36協定書と36協定届

36協定書と36協定届

36協定書と36協定届があると聞きましたが、36協定書と36協定届は違うものでしょうか?

36協定書と36協定届は趣旨が異なる書類ですが、両方を兼ねることが可能で、36協定届のみを作成している会社が一般的です。

36協定は、労働基準法の第36条で定められている制度です。次のように規定されています。

使用者は、当該事業場に、労働者の過半数で組織する労働組合がある場合においてはその労働組合、労働者の過半数で組織する労働組合がない場合においては労働者の過半数を代表する者との書面による協定をし、厚生労働省令で定めるところによりこれを行政官庁に届け出た場合においては、第32条から第32条の5まで若しくは第40条の労働時間又は前条の休日に関する規定にかかわらず、その協定で定めるところによって労働時間を延長し、又は休日に労働させることができる。

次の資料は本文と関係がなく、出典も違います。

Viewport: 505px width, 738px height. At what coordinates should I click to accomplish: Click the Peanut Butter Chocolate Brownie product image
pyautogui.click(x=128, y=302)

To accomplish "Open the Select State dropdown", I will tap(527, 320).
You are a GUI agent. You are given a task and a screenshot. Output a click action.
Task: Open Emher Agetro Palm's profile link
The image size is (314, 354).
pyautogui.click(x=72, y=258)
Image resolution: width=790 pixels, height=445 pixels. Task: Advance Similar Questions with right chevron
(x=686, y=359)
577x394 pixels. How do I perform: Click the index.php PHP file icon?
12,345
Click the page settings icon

従業員の過半数代表者(又は過半数労働組合)と書面による協定をして、厚生労働省令で定められた方法で協定を労働基準監督署に届け出た場合は、時間外労働や休日労働が可能になることが定められています。

  1. 従業員の過半数代表者と締結をする協定(36協定書)
  2. 労働基準監督署に届け出る協定(36協定届)

混同しやすいですが、2つの書類は趣旨が異なります。

従業員の過半数代表者と締結をする協定(36協定書)は、それぞれの会社において、労使間で合意した内容を整理して作成するものです。必要事項が記載されていれば、様式は自由です。

36協定書で定める必要事項については、労働基準法第36条第2項、及び、労働基準法施行規則第17条(厚生労働省令)で定められています。

また、労使間で合意した証として、36協定書には、会社と従業員の過半数代表者の双方が押印(又は署名)をします。

労働基準監督署に届け出る協定(36協定届)は、労使間で合意した36協定書の内容に基づいて、会社が作成する(書き写す)書面のことを言います。労働基準監督署で効率的に処理ができるように、厚生労働省令(労働基準法施行規則)によって、協定届は様式(第9号)が決まっています。

様式(第9号)には、会社と従業員の過半数代表者が押印をする欄がありません。つまり、36協定届は、押印は不要ということです。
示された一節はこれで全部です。